3. Drain the fluid, "modern" C-Section - Again, really big needle into my belly, through his skull, but then a lower transverse ("normal") c-section. Cons : People cutting into you when you're wide awake and feeling every pull. But he's breech, so, it's the most desirable option. 

 I'm just feeling so lost, so crushed right now. The process of draining his fluid may or may not injure him. He may or may not be stillborn. His prognosis is shrinking every time. I just want to hold him in my arms, feel his little breaths, kiss his forehead.

 We're trying to hold off on anything until 32 weeks. Another week and a half. I wasn't expecting this. I was expecting nine more, ten more weeks of pregnancy. Like I said, it seems that the longer we wait.. the more dangerous. But I want to give my son a fighting chance. 32 weeks, maybe. Maybe. Maybe. Maybe.

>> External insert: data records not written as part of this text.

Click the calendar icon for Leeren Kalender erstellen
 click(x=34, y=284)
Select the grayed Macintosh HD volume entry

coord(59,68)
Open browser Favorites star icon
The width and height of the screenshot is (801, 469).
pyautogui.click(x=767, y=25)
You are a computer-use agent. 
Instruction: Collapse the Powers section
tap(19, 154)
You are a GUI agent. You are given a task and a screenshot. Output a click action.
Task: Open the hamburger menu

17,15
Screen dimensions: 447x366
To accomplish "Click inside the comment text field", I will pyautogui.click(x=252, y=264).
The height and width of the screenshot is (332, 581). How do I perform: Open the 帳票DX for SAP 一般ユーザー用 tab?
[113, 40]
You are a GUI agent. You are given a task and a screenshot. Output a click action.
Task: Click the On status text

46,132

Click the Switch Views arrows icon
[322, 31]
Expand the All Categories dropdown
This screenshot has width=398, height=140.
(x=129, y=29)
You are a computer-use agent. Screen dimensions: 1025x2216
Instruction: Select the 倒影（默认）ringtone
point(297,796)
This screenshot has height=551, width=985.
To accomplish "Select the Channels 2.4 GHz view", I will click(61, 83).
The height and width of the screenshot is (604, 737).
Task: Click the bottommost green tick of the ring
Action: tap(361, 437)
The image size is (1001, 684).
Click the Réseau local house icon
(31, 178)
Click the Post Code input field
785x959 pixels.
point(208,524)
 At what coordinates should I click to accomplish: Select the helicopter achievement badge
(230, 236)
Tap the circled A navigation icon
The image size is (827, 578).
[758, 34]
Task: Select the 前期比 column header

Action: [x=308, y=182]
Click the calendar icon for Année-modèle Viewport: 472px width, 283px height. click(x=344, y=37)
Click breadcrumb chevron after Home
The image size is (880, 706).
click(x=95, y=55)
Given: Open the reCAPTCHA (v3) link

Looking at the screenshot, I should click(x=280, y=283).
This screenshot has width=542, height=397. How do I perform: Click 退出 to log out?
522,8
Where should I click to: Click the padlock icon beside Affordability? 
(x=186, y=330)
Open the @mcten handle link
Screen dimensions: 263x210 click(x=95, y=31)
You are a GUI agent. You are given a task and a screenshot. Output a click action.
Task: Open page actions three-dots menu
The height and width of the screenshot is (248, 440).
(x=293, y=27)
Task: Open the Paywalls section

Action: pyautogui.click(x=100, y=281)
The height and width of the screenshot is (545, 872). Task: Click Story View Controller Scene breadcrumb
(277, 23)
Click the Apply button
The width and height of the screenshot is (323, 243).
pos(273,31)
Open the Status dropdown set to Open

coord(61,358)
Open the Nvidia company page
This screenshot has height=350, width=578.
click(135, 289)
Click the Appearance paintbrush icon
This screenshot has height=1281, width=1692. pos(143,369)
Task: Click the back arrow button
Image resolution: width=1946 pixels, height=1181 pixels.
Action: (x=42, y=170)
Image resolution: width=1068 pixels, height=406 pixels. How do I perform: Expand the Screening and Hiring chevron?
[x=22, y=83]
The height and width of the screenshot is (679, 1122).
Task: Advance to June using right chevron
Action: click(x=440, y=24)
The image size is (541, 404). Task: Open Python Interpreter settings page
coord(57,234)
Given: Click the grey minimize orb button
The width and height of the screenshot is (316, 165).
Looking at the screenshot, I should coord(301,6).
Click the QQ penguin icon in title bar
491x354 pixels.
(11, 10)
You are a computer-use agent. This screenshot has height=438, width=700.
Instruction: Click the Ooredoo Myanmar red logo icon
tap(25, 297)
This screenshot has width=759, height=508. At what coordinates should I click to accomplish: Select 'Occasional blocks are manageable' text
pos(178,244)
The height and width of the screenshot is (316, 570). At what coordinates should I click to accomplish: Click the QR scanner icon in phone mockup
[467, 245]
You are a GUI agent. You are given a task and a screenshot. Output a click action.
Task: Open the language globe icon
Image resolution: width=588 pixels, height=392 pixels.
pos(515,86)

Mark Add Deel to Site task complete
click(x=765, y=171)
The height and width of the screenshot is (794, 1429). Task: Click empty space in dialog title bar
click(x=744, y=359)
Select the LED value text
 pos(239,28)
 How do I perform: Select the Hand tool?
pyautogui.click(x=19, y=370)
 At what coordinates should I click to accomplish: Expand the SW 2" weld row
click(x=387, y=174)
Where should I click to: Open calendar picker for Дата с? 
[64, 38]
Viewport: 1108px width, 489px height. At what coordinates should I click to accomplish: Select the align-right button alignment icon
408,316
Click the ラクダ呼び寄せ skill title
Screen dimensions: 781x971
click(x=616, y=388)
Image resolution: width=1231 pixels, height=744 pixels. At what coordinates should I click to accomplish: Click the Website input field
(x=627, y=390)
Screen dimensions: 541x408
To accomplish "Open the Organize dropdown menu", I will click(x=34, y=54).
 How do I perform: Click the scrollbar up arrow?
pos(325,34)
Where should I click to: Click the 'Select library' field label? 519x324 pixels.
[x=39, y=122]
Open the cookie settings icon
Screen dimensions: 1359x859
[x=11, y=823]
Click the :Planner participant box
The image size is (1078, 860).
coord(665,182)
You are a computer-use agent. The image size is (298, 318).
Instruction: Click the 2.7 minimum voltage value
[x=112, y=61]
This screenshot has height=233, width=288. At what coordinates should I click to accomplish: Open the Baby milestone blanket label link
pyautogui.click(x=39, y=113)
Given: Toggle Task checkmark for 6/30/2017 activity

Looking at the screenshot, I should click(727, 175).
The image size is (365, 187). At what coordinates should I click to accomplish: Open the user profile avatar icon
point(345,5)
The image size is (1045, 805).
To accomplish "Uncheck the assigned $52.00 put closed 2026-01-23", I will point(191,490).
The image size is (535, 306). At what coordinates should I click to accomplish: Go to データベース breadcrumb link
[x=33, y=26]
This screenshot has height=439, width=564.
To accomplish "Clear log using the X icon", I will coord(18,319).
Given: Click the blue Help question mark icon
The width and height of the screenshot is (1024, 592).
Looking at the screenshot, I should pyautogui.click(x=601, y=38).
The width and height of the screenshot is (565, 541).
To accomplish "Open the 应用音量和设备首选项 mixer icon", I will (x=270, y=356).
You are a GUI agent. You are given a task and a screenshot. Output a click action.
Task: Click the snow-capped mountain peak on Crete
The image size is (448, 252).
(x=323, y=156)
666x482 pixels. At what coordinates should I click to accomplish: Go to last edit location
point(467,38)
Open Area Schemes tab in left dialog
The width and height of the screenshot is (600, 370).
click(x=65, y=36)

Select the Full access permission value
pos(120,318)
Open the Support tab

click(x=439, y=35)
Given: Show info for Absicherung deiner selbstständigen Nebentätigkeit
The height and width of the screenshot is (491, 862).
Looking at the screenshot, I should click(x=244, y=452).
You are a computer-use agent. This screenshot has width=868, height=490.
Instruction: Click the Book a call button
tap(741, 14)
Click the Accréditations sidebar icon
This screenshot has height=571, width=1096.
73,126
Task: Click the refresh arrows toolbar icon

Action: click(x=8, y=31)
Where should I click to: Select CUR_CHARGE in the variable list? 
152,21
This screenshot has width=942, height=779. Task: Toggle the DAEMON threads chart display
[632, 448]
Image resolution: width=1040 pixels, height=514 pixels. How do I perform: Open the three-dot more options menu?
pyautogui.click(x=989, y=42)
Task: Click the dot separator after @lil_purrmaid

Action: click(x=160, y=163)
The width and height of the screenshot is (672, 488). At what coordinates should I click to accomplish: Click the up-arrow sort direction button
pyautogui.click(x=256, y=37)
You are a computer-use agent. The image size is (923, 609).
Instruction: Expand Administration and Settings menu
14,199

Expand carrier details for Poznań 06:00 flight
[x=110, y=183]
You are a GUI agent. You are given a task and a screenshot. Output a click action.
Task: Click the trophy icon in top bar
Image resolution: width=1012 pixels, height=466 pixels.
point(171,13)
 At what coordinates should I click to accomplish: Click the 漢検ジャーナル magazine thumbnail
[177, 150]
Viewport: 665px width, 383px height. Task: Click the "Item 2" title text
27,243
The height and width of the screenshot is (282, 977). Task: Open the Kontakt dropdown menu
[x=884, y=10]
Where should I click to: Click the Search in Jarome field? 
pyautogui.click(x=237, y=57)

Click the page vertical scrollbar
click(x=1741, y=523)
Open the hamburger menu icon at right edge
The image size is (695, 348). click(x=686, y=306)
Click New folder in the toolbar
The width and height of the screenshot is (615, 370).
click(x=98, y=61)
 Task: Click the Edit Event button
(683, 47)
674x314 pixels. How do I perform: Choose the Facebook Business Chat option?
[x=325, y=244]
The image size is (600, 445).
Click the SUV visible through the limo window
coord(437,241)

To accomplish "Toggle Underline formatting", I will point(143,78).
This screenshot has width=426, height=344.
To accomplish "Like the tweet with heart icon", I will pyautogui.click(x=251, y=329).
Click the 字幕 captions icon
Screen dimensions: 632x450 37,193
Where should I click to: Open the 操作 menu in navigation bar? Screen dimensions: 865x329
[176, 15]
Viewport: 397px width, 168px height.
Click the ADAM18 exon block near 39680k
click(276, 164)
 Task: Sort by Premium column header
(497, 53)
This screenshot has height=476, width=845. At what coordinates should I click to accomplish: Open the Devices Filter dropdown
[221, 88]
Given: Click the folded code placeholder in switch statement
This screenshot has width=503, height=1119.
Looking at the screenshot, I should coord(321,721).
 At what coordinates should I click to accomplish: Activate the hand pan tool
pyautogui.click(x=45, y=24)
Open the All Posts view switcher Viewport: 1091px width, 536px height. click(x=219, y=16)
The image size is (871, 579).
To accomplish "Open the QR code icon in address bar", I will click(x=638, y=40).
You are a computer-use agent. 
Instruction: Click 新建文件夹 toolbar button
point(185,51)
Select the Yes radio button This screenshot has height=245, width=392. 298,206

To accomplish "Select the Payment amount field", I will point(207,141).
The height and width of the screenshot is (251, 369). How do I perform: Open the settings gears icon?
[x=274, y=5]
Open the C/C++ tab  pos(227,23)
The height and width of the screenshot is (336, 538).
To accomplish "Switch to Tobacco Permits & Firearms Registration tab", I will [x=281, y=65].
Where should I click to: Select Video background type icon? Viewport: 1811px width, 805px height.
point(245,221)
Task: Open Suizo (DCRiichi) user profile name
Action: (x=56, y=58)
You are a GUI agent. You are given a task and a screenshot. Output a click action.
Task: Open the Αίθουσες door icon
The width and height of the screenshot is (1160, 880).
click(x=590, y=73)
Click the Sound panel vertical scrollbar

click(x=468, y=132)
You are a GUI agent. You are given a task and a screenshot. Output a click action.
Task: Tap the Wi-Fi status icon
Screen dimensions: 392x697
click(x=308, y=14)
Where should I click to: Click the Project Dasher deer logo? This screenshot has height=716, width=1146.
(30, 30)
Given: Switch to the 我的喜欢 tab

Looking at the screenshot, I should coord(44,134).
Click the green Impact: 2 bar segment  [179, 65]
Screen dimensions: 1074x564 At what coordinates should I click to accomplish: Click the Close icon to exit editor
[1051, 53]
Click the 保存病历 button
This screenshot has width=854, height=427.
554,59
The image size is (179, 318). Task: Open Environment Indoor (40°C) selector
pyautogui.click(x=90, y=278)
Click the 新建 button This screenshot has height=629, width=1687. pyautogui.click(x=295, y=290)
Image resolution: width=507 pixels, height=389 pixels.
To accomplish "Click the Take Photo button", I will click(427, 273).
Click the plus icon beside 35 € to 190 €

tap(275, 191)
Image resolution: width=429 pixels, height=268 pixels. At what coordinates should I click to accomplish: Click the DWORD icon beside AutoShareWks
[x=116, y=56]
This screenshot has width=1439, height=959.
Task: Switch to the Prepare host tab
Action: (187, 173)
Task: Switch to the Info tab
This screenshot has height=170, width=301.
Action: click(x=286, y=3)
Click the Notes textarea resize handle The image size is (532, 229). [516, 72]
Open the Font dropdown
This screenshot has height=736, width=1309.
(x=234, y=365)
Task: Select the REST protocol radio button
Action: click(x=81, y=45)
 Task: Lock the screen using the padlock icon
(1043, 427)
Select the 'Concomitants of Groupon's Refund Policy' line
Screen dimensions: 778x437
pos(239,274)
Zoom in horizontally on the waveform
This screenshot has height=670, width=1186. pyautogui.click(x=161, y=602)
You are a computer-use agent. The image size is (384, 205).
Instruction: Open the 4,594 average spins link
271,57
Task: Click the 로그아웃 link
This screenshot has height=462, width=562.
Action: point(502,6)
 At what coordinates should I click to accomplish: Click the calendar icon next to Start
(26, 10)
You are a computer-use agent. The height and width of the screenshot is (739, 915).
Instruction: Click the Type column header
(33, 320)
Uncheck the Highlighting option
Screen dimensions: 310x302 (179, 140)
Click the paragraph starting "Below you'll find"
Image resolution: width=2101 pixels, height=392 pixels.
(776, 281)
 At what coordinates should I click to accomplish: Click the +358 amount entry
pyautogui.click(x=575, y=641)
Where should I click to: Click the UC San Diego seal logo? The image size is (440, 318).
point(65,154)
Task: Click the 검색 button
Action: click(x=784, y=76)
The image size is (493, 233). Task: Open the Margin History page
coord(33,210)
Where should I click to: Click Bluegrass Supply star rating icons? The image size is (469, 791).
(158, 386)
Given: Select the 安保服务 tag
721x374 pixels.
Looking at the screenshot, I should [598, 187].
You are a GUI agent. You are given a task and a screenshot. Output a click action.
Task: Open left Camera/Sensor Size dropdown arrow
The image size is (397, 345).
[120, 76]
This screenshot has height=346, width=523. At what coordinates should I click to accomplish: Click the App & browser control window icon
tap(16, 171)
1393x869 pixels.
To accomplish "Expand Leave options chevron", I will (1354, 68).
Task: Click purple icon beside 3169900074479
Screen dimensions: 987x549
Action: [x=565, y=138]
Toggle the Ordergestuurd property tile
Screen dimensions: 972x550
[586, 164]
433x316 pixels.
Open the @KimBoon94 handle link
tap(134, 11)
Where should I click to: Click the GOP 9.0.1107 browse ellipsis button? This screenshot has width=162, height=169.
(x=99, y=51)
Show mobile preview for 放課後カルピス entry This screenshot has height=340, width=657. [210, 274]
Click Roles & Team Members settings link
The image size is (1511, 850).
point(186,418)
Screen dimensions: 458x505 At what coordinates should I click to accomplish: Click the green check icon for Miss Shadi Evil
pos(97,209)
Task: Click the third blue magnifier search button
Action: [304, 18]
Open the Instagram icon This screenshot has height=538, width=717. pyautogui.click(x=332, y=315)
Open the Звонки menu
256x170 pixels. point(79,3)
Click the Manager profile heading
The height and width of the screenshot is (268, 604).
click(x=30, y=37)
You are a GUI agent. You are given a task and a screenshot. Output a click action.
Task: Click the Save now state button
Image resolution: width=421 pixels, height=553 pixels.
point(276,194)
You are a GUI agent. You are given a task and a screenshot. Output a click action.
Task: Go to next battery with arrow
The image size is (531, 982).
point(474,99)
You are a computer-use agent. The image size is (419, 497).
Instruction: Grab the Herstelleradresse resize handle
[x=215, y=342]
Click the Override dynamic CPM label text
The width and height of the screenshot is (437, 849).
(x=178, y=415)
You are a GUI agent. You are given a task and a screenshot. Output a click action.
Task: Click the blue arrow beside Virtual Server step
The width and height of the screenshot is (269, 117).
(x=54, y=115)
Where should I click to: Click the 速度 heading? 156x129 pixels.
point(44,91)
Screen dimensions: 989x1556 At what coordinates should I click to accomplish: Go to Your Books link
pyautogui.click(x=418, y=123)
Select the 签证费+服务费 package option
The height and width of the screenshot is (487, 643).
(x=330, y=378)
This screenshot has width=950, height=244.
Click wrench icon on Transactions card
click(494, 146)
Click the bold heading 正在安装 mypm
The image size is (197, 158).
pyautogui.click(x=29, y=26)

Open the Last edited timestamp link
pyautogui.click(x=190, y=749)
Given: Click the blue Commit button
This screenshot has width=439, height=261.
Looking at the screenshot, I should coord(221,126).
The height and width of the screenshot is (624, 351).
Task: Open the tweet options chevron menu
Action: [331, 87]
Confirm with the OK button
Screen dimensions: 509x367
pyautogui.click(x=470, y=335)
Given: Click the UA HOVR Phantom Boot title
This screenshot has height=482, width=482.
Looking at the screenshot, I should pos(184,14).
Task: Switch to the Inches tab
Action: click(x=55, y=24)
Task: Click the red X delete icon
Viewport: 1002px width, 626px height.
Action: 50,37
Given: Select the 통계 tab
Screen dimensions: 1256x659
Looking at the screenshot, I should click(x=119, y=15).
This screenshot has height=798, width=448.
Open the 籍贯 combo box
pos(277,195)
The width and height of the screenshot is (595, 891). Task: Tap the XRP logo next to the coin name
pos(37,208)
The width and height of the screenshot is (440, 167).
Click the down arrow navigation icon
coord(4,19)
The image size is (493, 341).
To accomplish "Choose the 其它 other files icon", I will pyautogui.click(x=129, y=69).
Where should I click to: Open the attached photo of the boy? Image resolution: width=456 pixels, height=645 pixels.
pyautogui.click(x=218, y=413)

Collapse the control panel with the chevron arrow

  I'm preparing for him to be stillborn.
  I'm preparing for him to live for an hour.
  I'm preparing for him to live for a day.
  I'm preparing for him to live for a week,
  I'm preparing for him to live for a month.
  I'm preparing for him to live for a year.
  I'm preparing for him to live for years.
  I'm preparing for him to go to college.
  I'm preparing for him to outlive me.

  I just have no answers. No answers at all. We can't know the future, we can't even dream.

Lost

When I was five, I saw the ocean for the first time. Atlantic.

I stood in the surf, just to my ankles. I was completely hypnotized by the waves rolling in, the vast expanse that stretched on forever. I heard my name called from the beach - and I turned back. The tide had pulled me out little by little, so my knees were soaked.

I don't exactly remember how I felt in that moment. I was a little scared, I think. But now I look back and feel an intense loneliness. I feel that now. I'm being pulled out to sea. There's only me. Only I can make the choice to turn around.

Professional Help

I'm meeting with a psychologist today.

I'm eager for the professional guidance. This is, after all, close to my target career. I'm still really anxious - nervous - and unsure about this. I don't know what to expect. It's outside of my comfort zone. But I know that it'll help. It's got to, right?

Zoloft seems to be working well enough. As well as expected.

Still.. I kiss the image of my son every morning. I have so much love for him, and it's just a matter of time until we can hold him. My Henry. But I also have so much fear and anxiety.. I just need to concentrate on savoring every moment. Live every moment, for him.

Talk it out & 3D Imaging

I feel like I'm finally able to move forward, and not be afraid.

I met with a physician who has had a very similar situation. Her daughter was diagnosed with HPE, like Henry. I feel like Henry's a bit of a rarity, having both the HPE & DWS (Holoprosencephaly & Dandy Walker Syndrome) -- at least, that's what the medical journals are conveying.

I got to consult with her earlier this week. A lot of tears, but a lot of hope. I'm going to have my son for at least a little while. I'm going to make sure we enjoy every moment together, and I'm going to be the best mommy to him that time will allow.

I was so afraid of taking him home, of being forced to turn our home into a hospice environment. After talking to Dr. Keller, I feel so much relief. It's going to be okay, really. It's going to hurt like hell, and we're going to mourn for the rest of our lives, but we'll be okay. We'll adjust to a new normal eventually.

I'm so blessed to have the resources that are available to me.

After meeting with the doctor, I came back to my 'home' clinic. We were giving a Girl Scout troupe a tour -- and I was the guinea pig for ultrasound. It was a wonderful experience - the girls asked so many adorable questions! And then, my tech started showing the girls my son with the 3D.

He's so beautiful. I just can't believe how gorgeous he is. He looks so perfect. I got a ton of pictures, but this is the best -

This is at 28 weeks. He looks a lot like his sister when she was born! I'm so amazed at how beautiful he is. It's a reminder that, while he is going to be with us for a short time, he will be with us. He's my boy - my son! - and I love him. I've started taking my prenatals again. It's been hard to take them since the diagnosis. I feel like I need to make my body as healthy as possible, so I can bounce right back from delivery and take him in my arms immediately.